[PROVIDED RECORDS]

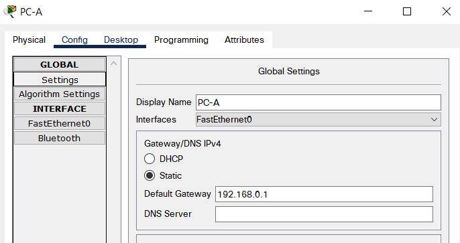
Task: Select the DHCP radio button
Action: pyautogui.click(x=150, y=159)
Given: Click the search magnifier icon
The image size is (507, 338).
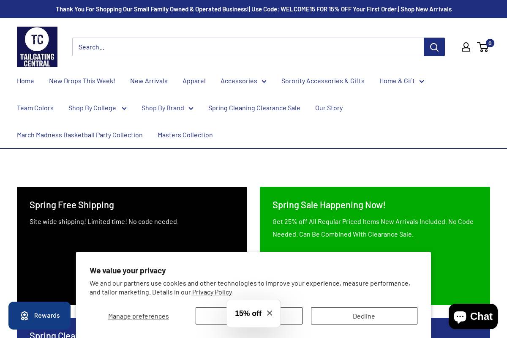Looking at the screenshot, I should pos(434,47).
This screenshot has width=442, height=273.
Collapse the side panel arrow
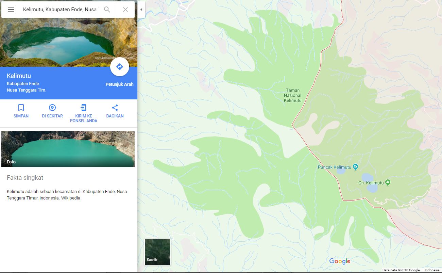tap(141, 10)
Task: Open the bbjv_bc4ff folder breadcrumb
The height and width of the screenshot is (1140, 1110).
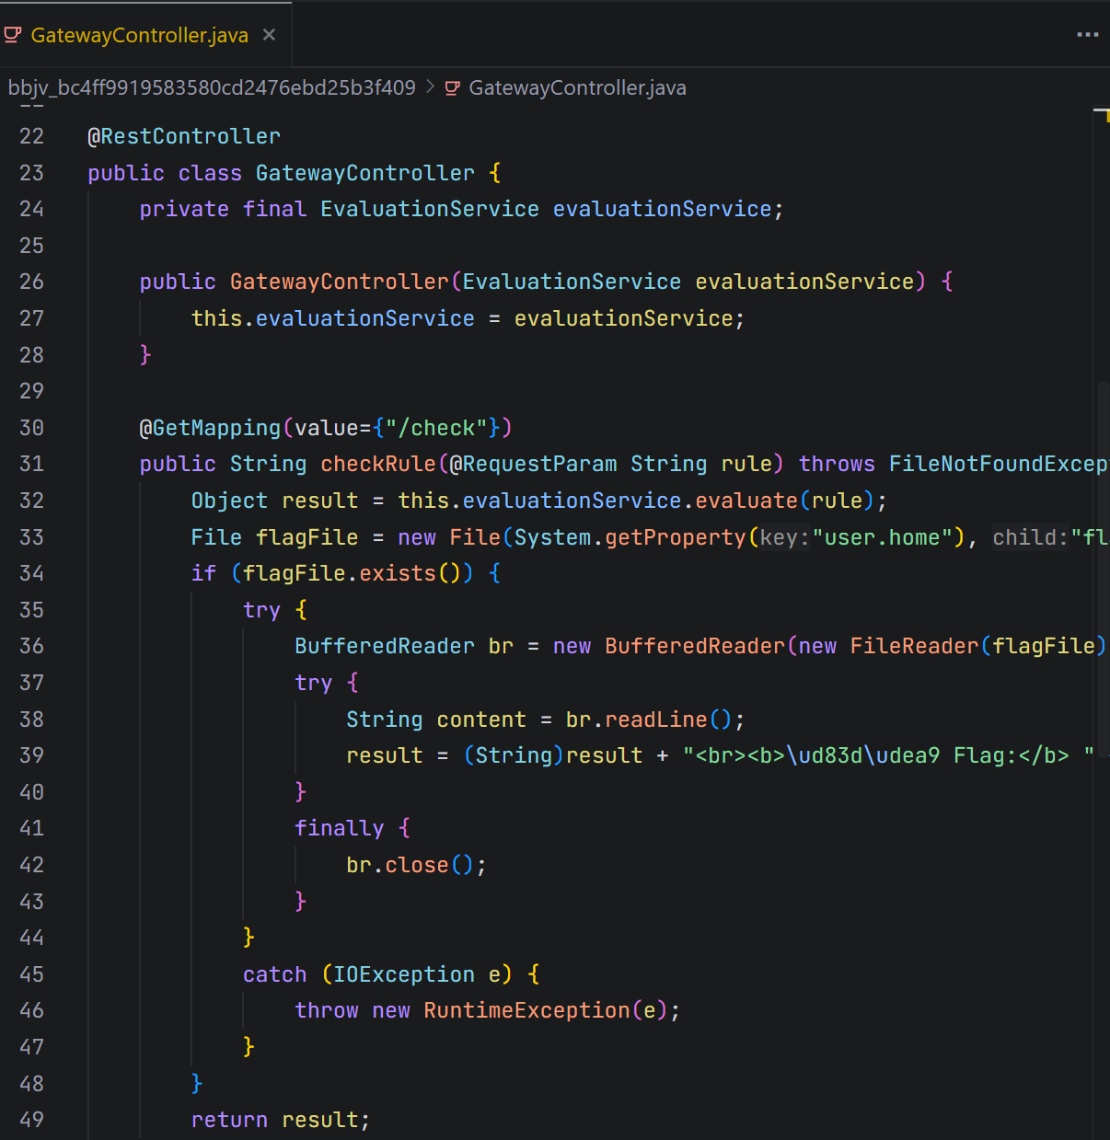Action: point(212,88)
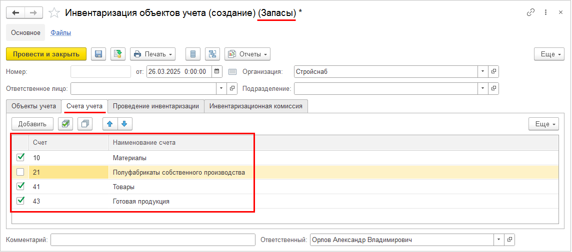Click the Провести и закрыть button
Image resolution: width=572 pixels, height=252 pixels.
point(46,54)
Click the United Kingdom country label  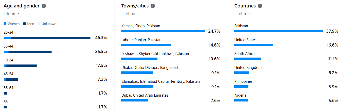[248, 68]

[/PROVIDED RECORDS]

EXERCISE DIRECTIONS = I would like the exact lines from the data above, starting with the one that holds "Given: Click the search magnifier icon" and going on through the one that holds "Task: Open the bbjv_bc4ff folder breadcrumb", without the pictures.

EXERCISE OUTPUT =
Given: Click the search magnifier icon
The image size is (507, 338).
Looking at the screenshot, I should pos(434,47).
This screenshot has width=442, height=273.
Collapse the side panel arrow
tap(141, 10)
Task: Open the bbjv_bc4ff folder breadcrumb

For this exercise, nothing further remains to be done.